TECHNICAL FIELD
The application relates generally to a gas turbine engine rotary assembly and, more particularly, to a retaining ring arrangement for axially retaining a first component on a second rotary component.
BACKGROUND OF THE ART
Retaining rings used in turbine assemblies are generally loaded radially outwardly in an inside diameter groove. The ring has to be collapsed in to allow the assembly of the part to be retained. If the ring is not flexible enough, the ring may plastically deformed and, thus, jeopardize the integrity of the assembly. In use, rotation of the retaining ring in the inside diameter groove may cause premature wear of the ring.
There is thus a need for a new retaining ring arrangement providing flexibility and safety in the handling and transportation of a rotary assembly during manufacture and overhaul.
SUMMARY
In one aspect, there is provided a gas turbine engine rotary assembly comprising: a first component mounted for rotation about an axis of the gas turbine engine, a second component mounted on said first component, a retaining ring received in a circumferential groove defined in a radially outer surface of the first component, the retaining ring providing an axially facing shoulder for axially retaining the second component onto the first component, the retaining ring having at an inner diameter thereof a radially inner surface defining a plurality of circumferentially spaced-apart grooves for engagement with at least one anti-rotation lug projecting from one of said first and second components, thereby restraining the retaining ring against rotation relative to said one of the first and second components. the retaining ring having a split ring body which is spring-loaded radially inwardly at said inner diameter against a circumferential seat provided on a radially outer surface of one of said first and second components, and an outer sleeve surrounding the split ring body to limit radial expansion of the split ring body and thereby prevent disengagement of the anti-rotation lug from the split ring body as a result of centrifugal forces transferred to the retaining ring during gas turbine engine operation.

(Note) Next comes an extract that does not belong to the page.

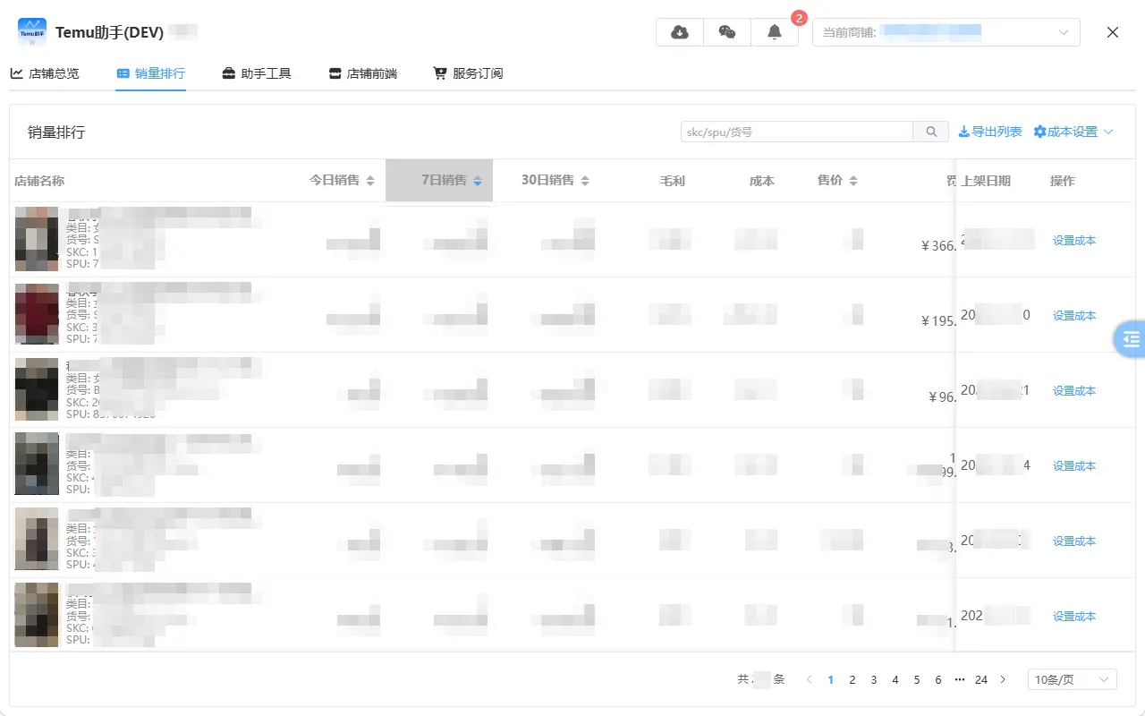Sort by 今日销售 column

[x=343, y=181]
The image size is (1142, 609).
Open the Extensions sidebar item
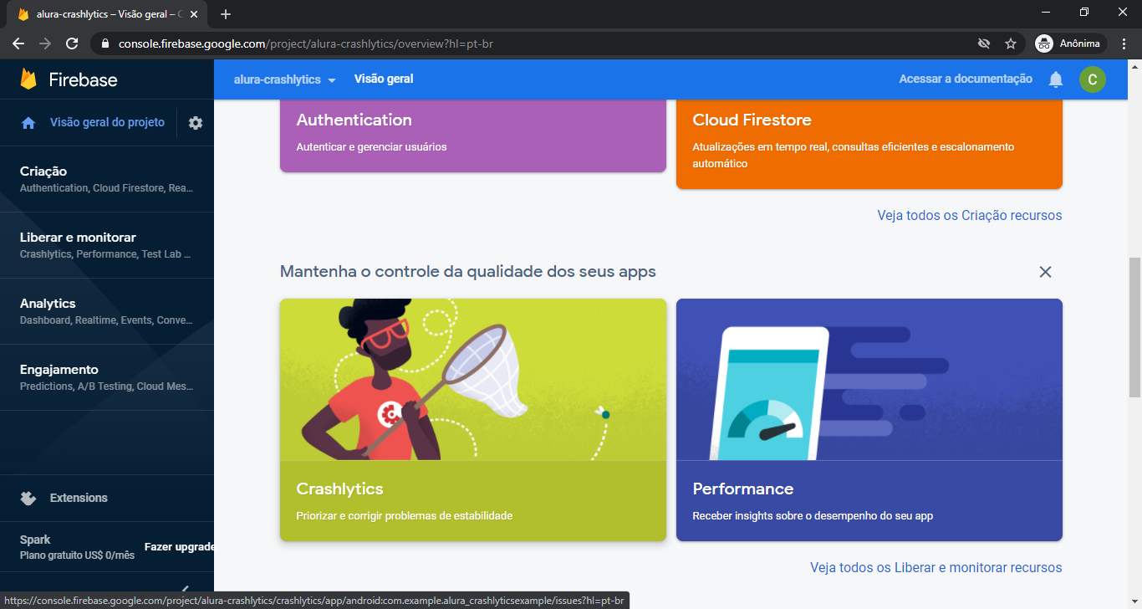[x=79, y=498]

In a second aspect, there is provided a retaining ring arrangement for axially holding a coverplate on a turbine disc mounted for rotation about a central axis of a gas turbine engine, the retaining ring arrangement comprising: a split retaining ring mounted in a circumferential groove defined in a radially outer surface of the turbine disc, the inner diameter of the split retaining ring being biased inwardly in radial contact with a radially outer facing seat provided on one of the coverplate and the turbine disc, an anti-rotation feature provided at said inner diameter of the split retaining ring for restraining the split retaining ring against rotation, and a sleeve surrounding the split retaining ring to limit radial expansion thereof when subject to centrifugal forces during operation of the gas turbine engine.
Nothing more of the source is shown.